— BEGIN Dataset records —

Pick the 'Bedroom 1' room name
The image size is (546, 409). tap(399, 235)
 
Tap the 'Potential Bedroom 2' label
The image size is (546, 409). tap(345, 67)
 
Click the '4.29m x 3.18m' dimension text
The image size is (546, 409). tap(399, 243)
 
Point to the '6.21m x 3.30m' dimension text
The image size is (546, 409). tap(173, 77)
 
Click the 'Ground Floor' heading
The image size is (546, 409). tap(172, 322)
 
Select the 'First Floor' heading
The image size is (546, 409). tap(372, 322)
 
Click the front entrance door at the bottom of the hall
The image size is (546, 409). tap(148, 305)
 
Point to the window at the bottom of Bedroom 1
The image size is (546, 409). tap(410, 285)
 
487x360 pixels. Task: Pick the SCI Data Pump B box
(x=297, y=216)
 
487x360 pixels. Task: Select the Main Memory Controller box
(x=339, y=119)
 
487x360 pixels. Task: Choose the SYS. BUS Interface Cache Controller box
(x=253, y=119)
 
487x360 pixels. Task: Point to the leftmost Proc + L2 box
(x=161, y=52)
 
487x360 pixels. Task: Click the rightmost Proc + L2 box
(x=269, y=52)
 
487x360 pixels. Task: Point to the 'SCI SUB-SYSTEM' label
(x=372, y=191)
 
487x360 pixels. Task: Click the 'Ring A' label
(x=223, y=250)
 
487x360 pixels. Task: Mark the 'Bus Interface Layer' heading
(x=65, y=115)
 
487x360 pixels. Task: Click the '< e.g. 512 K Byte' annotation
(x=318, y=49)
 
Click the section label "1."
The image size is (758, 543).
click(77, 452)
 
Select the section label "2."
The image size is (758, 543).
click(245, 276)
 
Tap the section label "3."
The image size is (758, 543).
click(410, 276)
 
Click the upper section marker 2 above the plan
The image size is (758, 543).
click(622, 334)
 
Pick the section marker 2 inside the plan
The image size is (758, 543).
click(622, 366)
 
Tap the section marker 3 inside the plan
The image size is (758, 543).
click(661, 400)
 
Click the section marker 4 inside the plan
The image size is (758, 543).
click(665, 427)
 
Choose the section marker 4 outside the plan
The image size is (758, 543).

— END Dataset records —

**Job:** Could you put every line of the entries above into a JSON list of strings, with one string per line and no blank lines?

**Full solution:**
[
  "Pick the 'Bedroom 1' room name",
  "The image size is (546, 409). tap(399, 235)",
  "Tap the 'Potential Bedroom 2' label",
  "The image size is (546, 409). tap(345, 67)",
  "Click the '4.29m x 3.18m' dimension text",
  "The image size is (546, 409). tap(399, 243)",
  "Point to the '6.21m x 3.30m' dimension text",
  "The image size is (546, 409). tap(173, 77)",
  "Click the 'Ground Floor' heading",
  "The image size is (546, 409). tap(172, 322)",
  "Select the 'First Floor' heading",
  "The image size is (546, 409). tap(372, 322)",
  "Click the front entrance door at the bottom of the hall",
  "The image size is (546, 409). tap(148, 305)",
  "Point to the window at the bottom of Bedroom 1",
  "The image size is (546, 409). tap(410, 285)",
  "487x360 pixels. Task: Pick the SCI Data Pump B box",
  "(x=297, y=216)",
  "487x360 pixels. Task: Select the Main Memory Controller box",
  "(x=339, y=119)",
  "487x360 pixels. Task: Choose the SYS. BUS Interface Cache Controller box",
  "(x=253, y=119)",
  "487x360 pixels. Task: Point to the leftmost Proc + L2 box",
  "(x=161, y=52)",
  "487x360 pixels. Task: Click the rightmost Proc + L2 box",
  "(x=269, y=52)",
  "487x360 pixels. Task: Point to the 'SCI SUB-SYSTEM' label",
  "(x=372, y=191)",
  "487x360 pixels. Task: Click the 'Ring A' label",
  "(x=223, y=250)",
  "487x360 pixels. Task: Mark the 'Bus Interface Layer' heading",
  "(x=65, y=115)",
  "487x360 pixels. Task: Click the '< e.g. 512 K Byte' annotation",
  "(x=318, y=49)",
  "Click the section label \"1.\"",
  "The image size is (758, 543).",
  "click(77, 452)",
  "Select the section label \"2.\"",
  "The image size is (758, 543).",
  "click(245, 276)",
  "Tap the section label \"3.\"",
  "The image size is (758, 543).",
  "click(410, 276)",
  "Click the upper section marker 2 above the plan",
  "The image size is (758, 543).",
  "click(622, 334)",
  "Pick the section marker 2 inside the plan",
  "The image size is (758, 543).",
  "click(622, 366)",
  "Tap the section marker 3 inside the plan",
  "The image size is (758, 543).",
  "click(661, 400)",
  "Click the section marker 4 inside the plan",
  "The image size is (758, 543).",
  "click(665, 427)",
  "Choose the section marker 4 outside the plan",
  "The image size is (758, 543)."
]